Emotional ride thrills the Phillies
They started the season with their All-Star closer on the disabled list and they lost their most-valuable-player shortstop a week later.
By midseason their opening-day starter was in the minor leagues; with 15 games left to play they faced their largest deficit of the season in the division race; and two games into the league championship series their manager’s mother and their center fielder’s grandmother died.
Yet the Philadelphia Phillies overcame that and more to win their first National League pennant in 15 years Wednesday, beating the Dodgers, 5-1, in Game 5 of the NLCS.
“There was a huge question whether or not we were even going to be in the playoffs,” said Ruben Amaro Jr., the Phillies’ assistant general manager. “We were really scratching. There was a lot of challenges during the course of the year. This was by no means a cakewalk.”
It has been a long and emotional ride for the Phillies, whose manager and spiritual leader, Charlie Manuel, had to cut short his celebrating Wednesday night to race for the airport and a flight to Virginia to bury his mother June, who died last week after a heart attack. She was 87.
Center fielder Shane Victorino said his family plans to delay the funeral of his grandmother Irene until after the World Series, which opens next week in either Boston or Tampa Bay.
“I’m sure she is looking down on me,” said Victorino, a former Dodgers prospect who drove in a team-high six runs in the five games. “I’m sure she’s very happy.”
His teammates, meanwhile, were delirious, bathing each other in beer and champagne in the cramped visitor’s clubhouse at Dodger Stadium.
“It’s just a great, great feeling right now,” said first baseman Ryan Howard, who led the majors in home runs and runs batted in during the regular season. “It’s everything you dream about as a kid.”

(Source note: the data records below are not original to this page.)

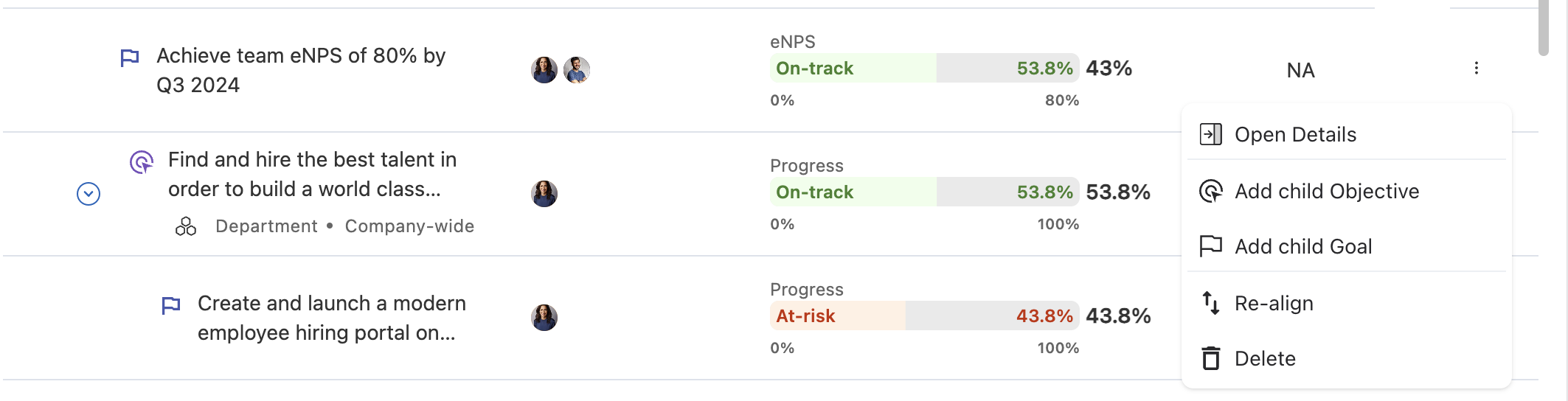Click the second owner avatar on eNPS goal
Image resolution: width=1568 pixels, height=401 pixels.
tap(577, 70)
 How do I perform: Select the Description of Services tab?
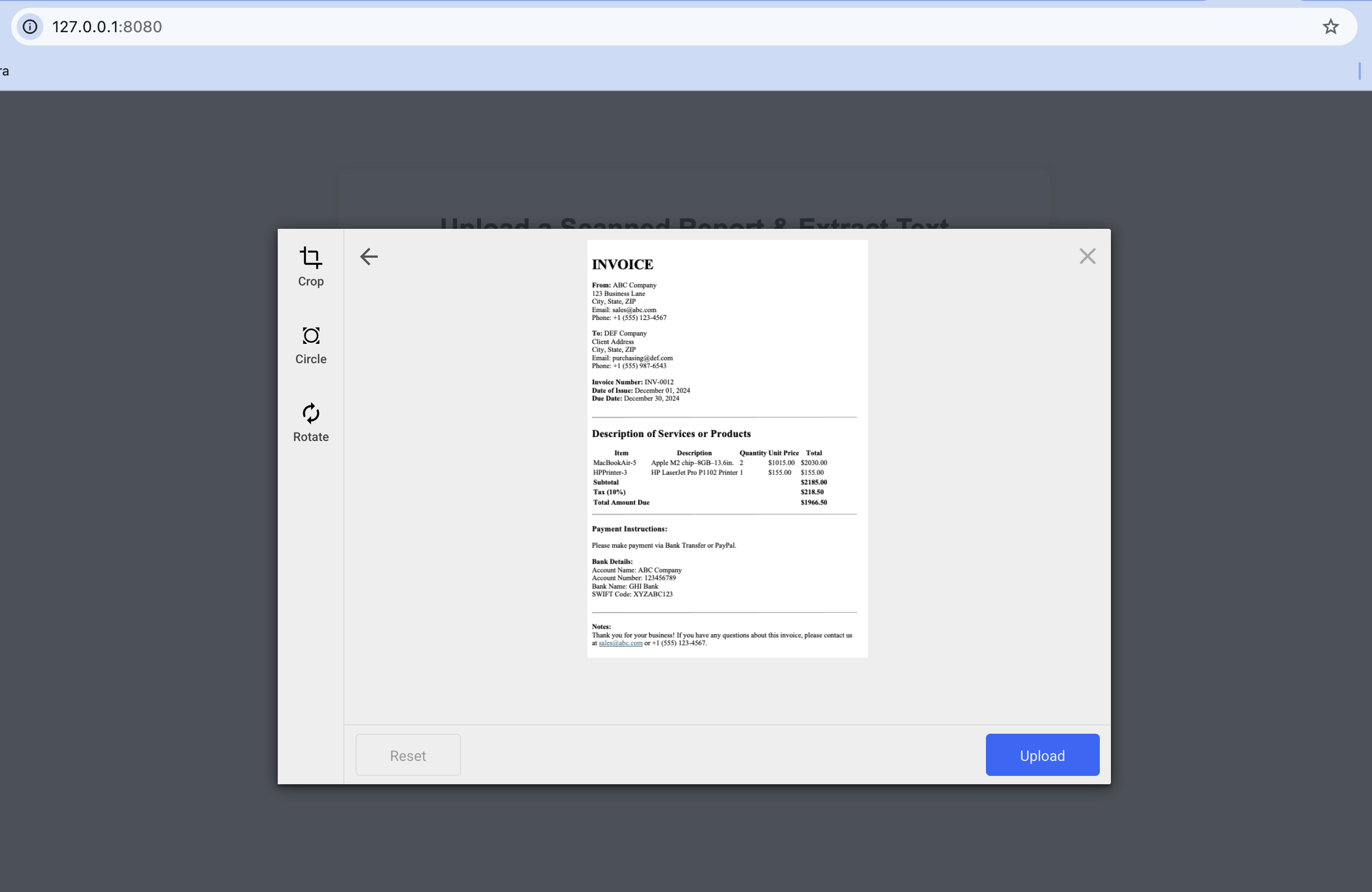point(670,434)

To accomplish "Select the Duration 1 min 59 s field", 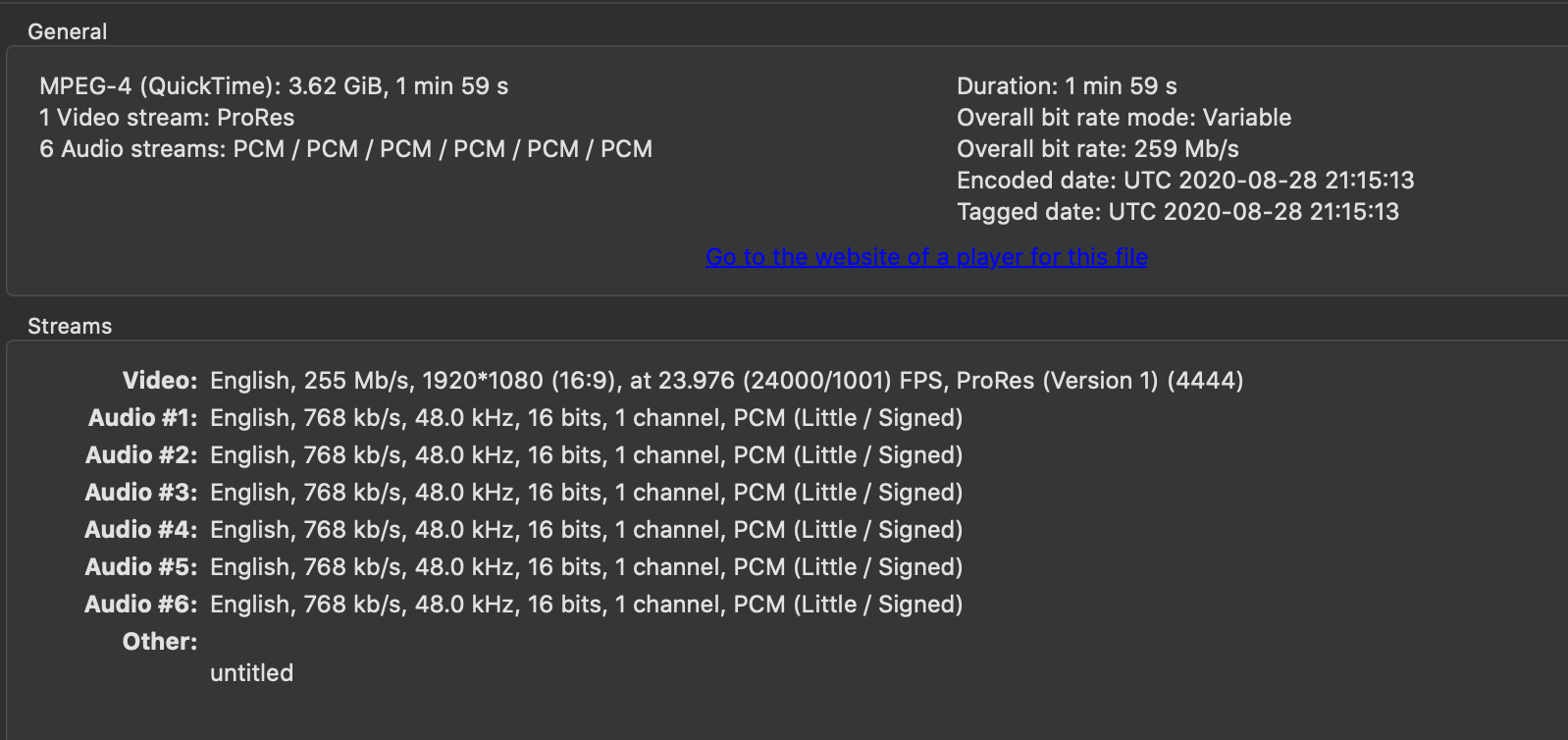I will coord(1069,85).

Or remember from when you were a kid.
For pitcher Jamie Moyer, who skipped a day of high school to attend the parade after Philadelphia’s only World Series triumph in 1980, the league title gives him a chance to attend another parade with four more wins.
“In ’80 I was at that parade. And it would really be great for me to be in the next parade,” he said.
“You dream and you dream, and I still don’t know if I [comprehend] what we did.”
After a while the Phillies took their raucous celebration -- and their league championship trophy -- back onto the field, where a few hundred Phillies fans and family members waited. That left Manuel alone in the clubhouse with his thoughts.
When catcher Carlos Ruiz squeezed Nomar Garciaparra’s foul pop for the final out, Manuel said he turned to hug the nearest person.
“I don’t know who it was,” he said. “But it wasn’t a woman, I know that.”
A baseball lifer who has never been to a World Series as a player or manager finally has a chance to grab the brass ring. But for Manuel, simply winning was not nearly as satisfying as how his team won -- overcoming adversity and challenges by coming together.
“What makes it more enjoyable is the way our players got after it,” said Manuel, who was visited by former Dodgers Manager Tom Lasorda after the game. “It was a total team effort. The attitude was off the charts. The best I’ve been around. And I mean that.”